Insurance & Financial Services Ombudsman (IFSO) looks forward to updates in legislation regarding 'non-disclosure', and other news
Insurance & Financial Services Ombudsman (IFSO) Karen Stevens is looking forward to the Insurance Contracts Bill. The bill aims to update and consolidate NZ’s existing insurance laws and make insurance contracts easier to understand and fairer to consumers.
“As long as they don’t deliberately try and mislead the insurer by giving them wrong information or withholding information they know about, then they should not be penalised. At the moment, the law [is that] it doesn’t matter whether or not you innocently failed to disclose.”
Under the law in place at present, forgetting is enough to be denied compensation…. “If they actively mislead the insurer, then the insurer can respond by avoiding the policy or declining the claim. But if they don’t actively mislead the insurer, then the insurer can’t take that very harsh action that they currently do now.”

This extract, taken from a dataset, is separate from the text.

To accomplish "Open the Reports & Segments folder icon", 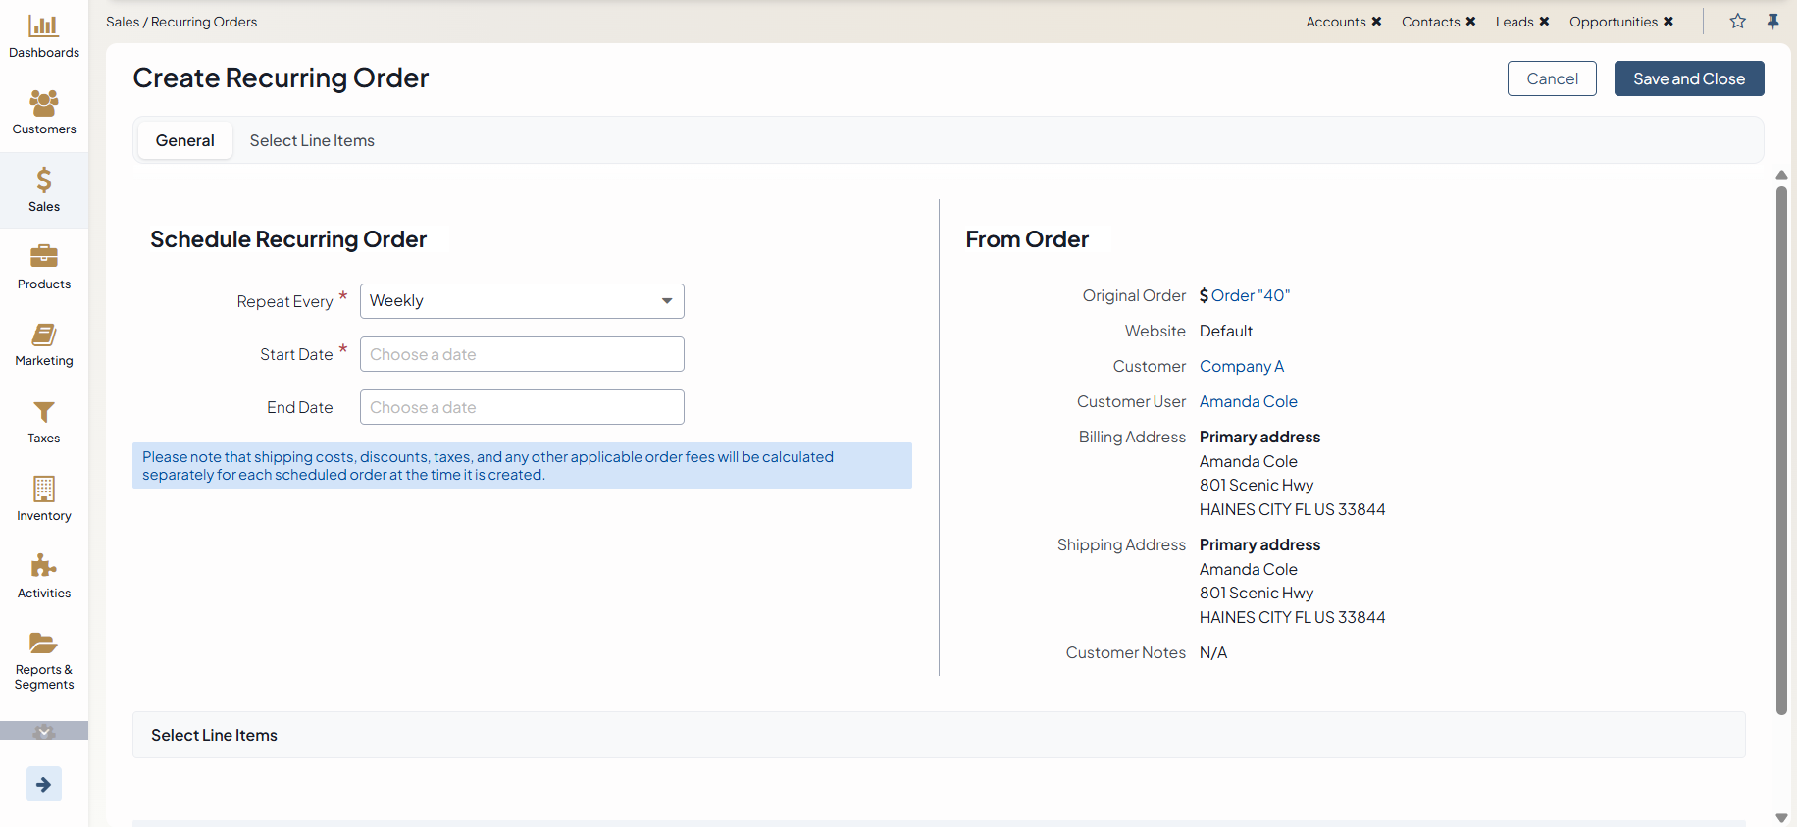I will point(43,644).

According to the ombudsman, over the years they have seen a lot of policyholders who have not actively tried to misrepresent the situation but have suffered the consequences of non-disclosure…. “That means that they’re uninsurable. As well as being uninsured, they’re uninsurable.” …
“Some insurance contract terms will be deemed to be unfair going forward, and I think that’s going to cause a degree of consternation to insurers in terms of looking at policies carefully and working out how that’s going to impact on the current policy documentation.”
“… the government has said that to help consumers better understand what their policy covers basically, they want them to be presented and worded clearly. So, the government’s thinking about how to regulate in that sort of space to make sure that they are easier to understand.”
We asked Karen Stevens to give examples of possibly unfair contract terms. Of course, this is difficult to do as a category, because ‘unfair’ will be judged in the courts in ways which can only ever be specific to a contract and a specific person. Having said that, what emerges from our discussion and some of the case examples provided is that blanket exclusions, for example, for mental health conditions; or all pre-existing conditions; or blanket provisions allowing an insurer to revise terms and conditions (such as changing the definitions for trauma or health conditions that define the threshold for payment) have been successfully challenged overseas, like the example here. Following our review of these issue in our last quarterly life report this suggests that it will be sellers of short-form underwritten contract that will probably have the most challenges in managing the transition required by the new law.